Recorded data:
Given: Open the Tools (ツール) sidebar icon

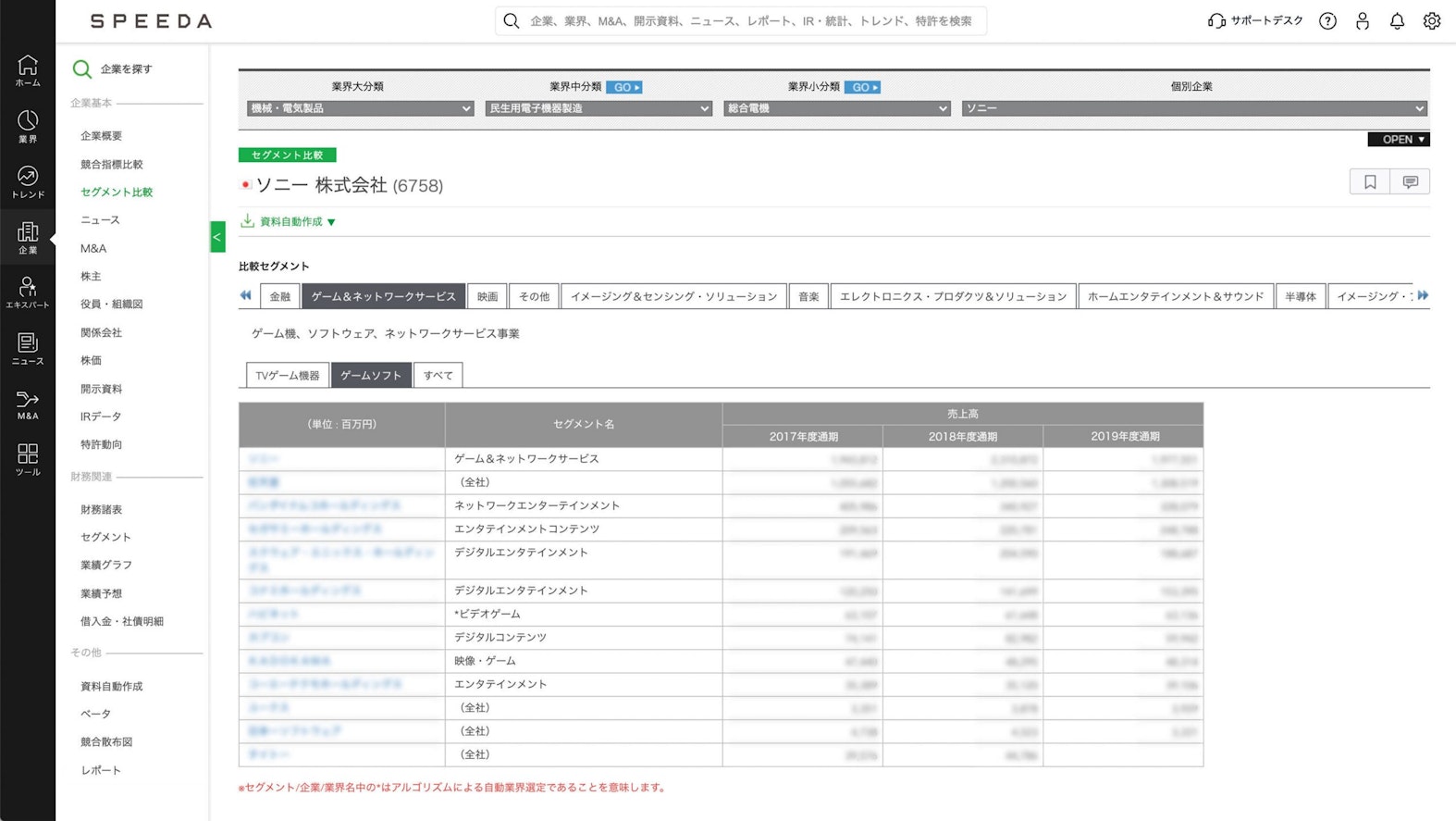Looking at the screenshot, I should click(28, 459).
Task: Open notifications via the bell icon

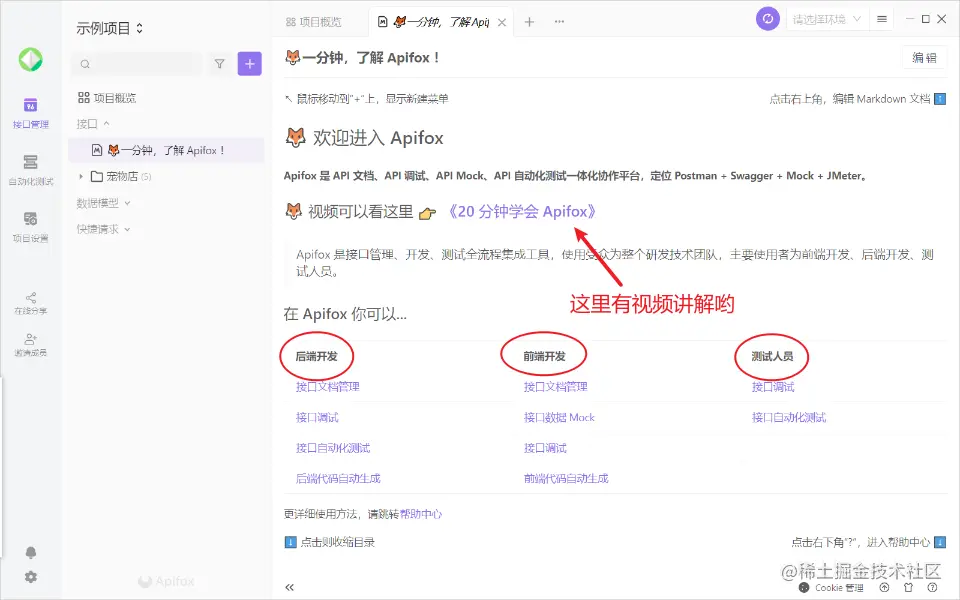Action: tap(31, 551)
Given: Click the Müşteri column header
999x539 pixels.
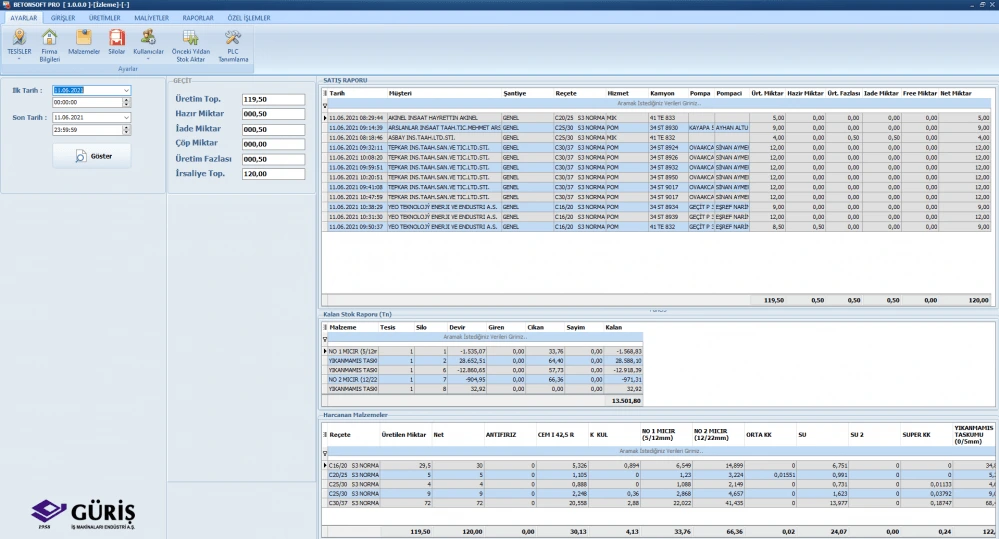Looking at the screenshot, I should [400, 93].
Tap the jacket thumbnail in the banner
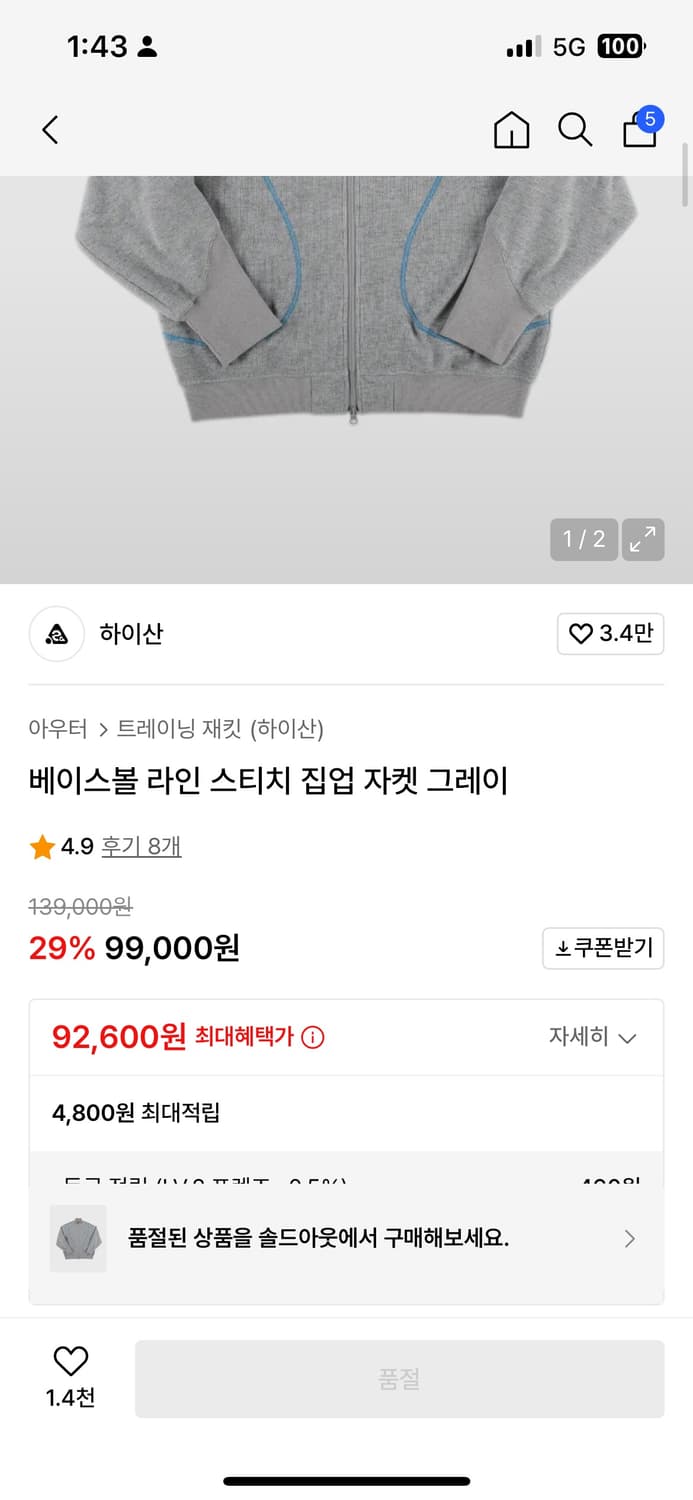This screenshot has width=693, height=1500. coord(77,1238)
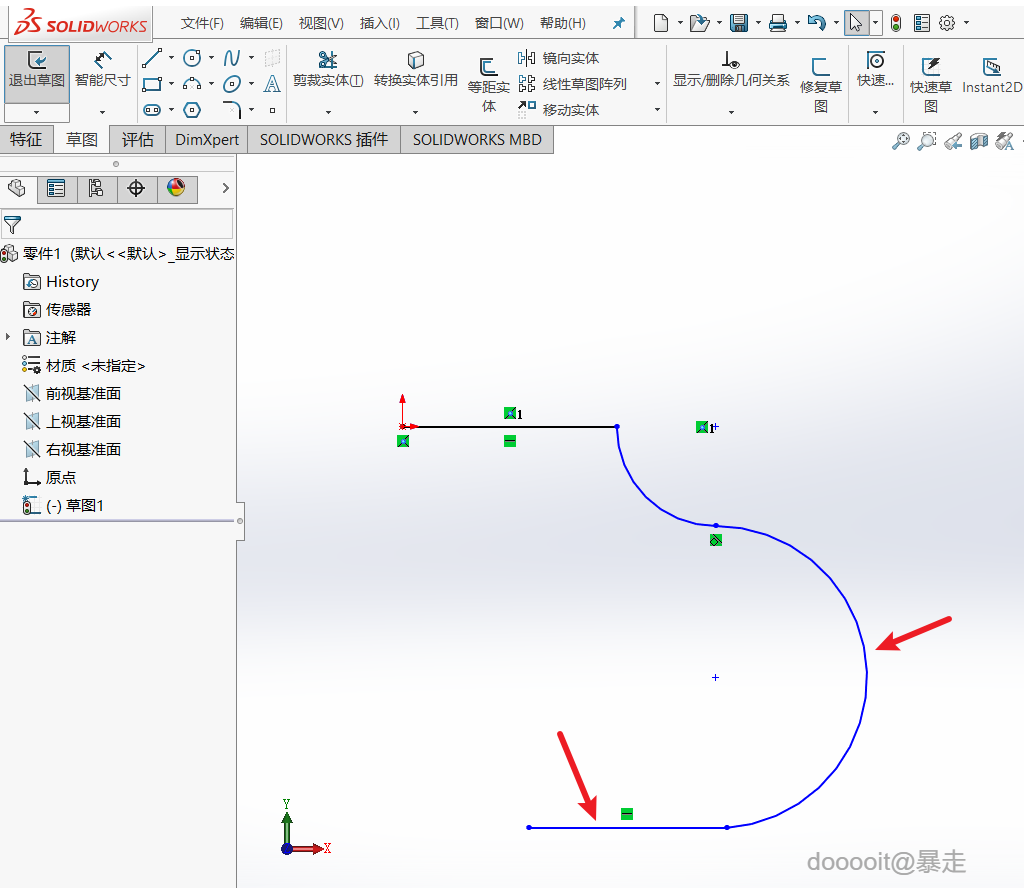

**About this exercise:**
Transcribe every line from the records above without alteration, and leave out the images.

**Response to this task:**
Given: Open the Tools (ツール) sidebar icon

Looking at the screenshot, I should click(28, 459).
Task: Open notifications via the bell icon

Action: tap(31, 551)
Given: Click the Müşteri column header
999x539 pixels.
Looking at the screenshot, I should [400, 93].
Tap the jacket thumbnail in the banner
This screenshot has width=693, height=1500. coord(77,1238)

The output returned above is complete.